Pricing is the highest-leverage decision short-let owners make every week — and the one most often left to instinct. This guide is the framework we use across the Rovostays-managed portfolio. Most of the lift comes from getting four things right.
1. Set realistic floors and ceilings
Floor: the absolute minimum you'd accept any night (typically your break-even). Ceiling: the rate you'd be happy with on the busiest event-weekend of the year. Both should be defensible, not aspirational. The engine prices within this band — your job is to set the band correctly.
2. Use dynamic pricing for the middle 80% of nights
Manual pricing handles peak-event pins (Diwali weekend, DSF, Christmas, GP) and your absolute lows. Everything between — most of the year — runs on dynamic pricing. The engine adjusts nightly against demand, lead time, day-of-week, season, local events and competitor inventory.
3. Length-of-stay rules that flex with the window
Peak weekends: 3-night minimum. Event weekends: 4-night minimum. Shoulder weeks: 1-night minimum to capture pickup demand.

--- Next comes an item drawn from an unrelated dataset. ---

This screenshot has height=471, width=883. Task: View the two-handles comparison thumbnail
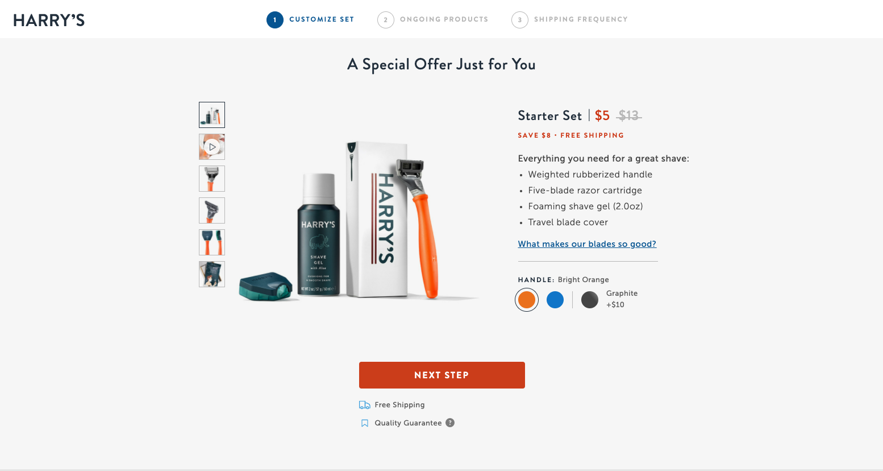212,242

Long-stay (28+ nights): -20% off nightly ADR for the reduced turnover cost. Length-of-stay rules are pricing — owners often forget to use them.

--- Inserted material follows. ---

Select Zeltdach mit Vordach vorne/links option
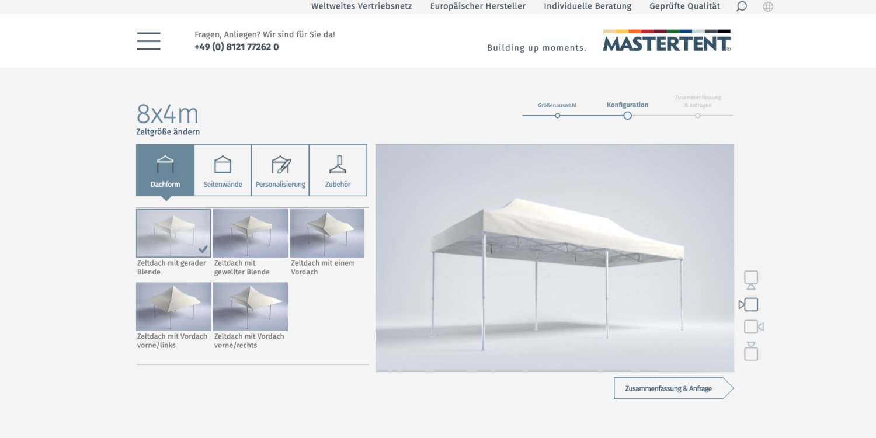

4. Channel-specific pricing strategy
Different channels reward different pricing signals. Airbnb rewards pricing stability within a band. Booking.com rewards pricing flexibility for Genius participation. Vrbo rewards length-of-stay friendly pricing. The engine should price differently per channel within rate parity — most modern tools handle this automatically.
Common pricing mistakes
- Flat weekly rates that miss peak event windows entirely
- Conservative Smart Pricing without overrides for known events
- No length-of-stay rules — same minimum across the year
- Same price on every channel without programme-specific flexibility
- Setting floors below break-even because demand was weak last month
Realistic expectation: a well-tuned pricing strategy lifts ADR 15–35% over flat rates with stable or improving occupancy. Most of the lift shows in the first 60 days; the remainder accumulates across the annual event cycle.
Tools that actually work
Pricelabs and Wheelhouse are the industry-standard self-serve pricing tools. Both work well if you have time to set up rules properly and review monthly. For owners who want hands-off, a managed service (Rovostays included) bakes pricing into the broader operation — the engine plus the strategic overrides plus the channel programme management.